[Stored data entries]
################

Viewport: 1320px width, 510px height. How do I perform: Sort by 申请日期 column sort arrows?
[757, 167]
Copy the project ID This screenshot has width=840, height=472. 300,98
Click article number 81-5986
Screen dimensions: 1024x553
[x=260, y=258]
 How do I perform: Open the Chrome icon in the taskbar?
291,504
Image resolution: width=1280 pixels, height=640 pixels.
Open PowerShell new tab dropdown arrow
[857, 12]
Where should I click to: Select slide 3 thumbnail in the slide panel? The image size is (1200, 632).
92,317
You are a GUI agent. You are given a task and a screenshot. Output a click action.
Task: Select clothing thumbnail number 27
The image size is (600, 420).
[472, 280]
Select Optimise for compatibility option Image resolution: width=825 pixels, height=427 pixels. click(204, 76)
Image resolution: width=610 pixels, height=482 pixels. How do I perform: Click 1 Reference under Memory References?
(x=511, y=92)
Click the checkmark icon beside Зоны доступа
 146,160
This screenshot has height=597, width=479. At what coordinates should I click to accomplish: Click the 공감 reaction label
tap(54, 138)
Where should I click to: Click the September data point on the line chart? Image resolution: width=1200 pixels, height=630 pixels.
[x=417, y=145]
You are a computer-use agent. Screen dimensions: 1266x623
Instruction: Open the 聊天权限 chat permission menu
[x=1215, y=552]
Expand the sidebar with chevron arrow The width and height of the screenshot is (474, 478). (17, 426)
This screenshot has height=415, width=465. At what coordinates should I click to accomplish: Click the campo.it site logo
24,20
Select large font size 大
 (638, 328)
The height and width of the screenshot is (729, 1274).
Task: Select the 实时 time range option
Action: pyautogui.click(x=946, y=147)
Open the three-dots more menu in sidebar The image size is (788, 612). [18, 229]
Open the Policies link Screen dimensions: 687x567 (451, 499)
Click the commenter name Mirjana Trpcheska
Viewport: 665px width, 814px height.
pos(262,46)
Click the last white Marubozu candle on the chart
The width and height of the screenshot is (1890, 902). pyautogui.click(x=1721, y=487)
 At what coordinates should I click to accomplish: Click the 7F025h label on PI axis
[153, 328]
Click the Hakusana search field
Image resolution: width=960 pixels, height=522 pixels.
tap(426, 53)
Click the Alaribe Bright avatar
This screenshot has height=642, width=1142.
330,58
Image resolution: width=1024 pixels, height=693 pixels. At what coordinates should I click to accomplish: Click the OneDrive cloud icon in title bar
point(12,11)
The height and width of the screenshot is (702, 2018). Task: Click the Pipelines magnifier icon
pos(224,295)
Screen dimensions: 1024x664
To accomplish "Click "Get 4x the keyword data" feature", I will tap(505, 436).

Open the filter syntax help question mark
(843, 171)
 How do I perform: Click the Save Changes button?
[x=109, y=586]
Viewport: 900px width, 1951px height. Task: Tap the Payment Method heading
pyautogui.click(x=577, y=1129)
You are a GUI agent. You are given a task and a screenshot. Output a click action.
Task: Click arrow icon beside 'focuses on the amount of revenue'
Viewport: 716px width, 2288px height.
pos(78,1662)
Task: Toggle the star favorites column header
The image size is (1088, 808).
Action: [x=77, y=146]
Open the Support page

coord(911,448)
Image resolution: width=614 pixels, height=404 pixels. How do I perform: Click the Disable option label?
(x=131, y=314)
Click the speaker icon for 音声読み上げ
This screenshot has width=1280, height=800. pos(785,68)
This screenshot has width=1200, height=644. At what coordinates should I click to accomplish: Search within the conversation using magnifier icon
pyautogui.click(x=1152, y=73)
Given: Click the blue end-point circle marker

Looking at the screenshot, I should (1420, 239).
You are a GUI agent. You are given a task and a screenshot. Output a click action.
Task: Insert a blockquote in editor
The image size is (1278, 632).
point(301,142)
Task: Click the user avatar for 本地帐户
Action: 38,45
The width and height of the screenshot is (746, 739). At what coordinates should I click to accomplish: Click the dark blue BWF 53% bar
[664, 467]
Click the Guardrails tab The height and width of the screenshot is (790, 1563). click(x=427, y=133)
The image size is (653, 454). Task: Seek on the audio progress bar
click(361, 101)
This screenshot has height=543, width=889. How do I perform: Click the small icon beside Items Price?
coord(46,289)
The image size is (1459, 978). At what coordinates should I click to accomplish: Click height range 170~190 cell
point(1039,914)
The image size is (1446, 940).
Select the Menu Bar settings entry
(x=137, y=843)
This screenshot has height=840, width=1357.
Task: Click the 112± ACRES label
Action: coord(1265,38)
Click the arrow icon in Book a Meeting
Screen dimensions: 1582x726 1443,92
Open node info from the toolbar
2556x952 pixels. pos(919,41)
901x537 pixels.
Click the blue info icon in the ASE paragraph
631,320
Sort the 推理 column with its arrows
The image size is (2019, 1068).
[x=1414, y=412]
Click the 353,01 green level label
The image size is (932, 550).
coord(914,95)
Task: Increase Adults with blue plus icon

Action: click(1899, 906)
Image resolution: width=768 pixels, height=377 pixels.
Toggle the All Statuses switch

################

◆ **WHAT IS REQUIRED**
Pull together all lines from the data that mention the word "sidebar".

◆ **OUTPUT FOR THIS EXERCISE**
Expand the sidebar with chevron arrow The width and height of the screenshot is (474, 478). (17, 426)
Open the three-dots more menu in sidebar The image size is (788, 612). [18, 229]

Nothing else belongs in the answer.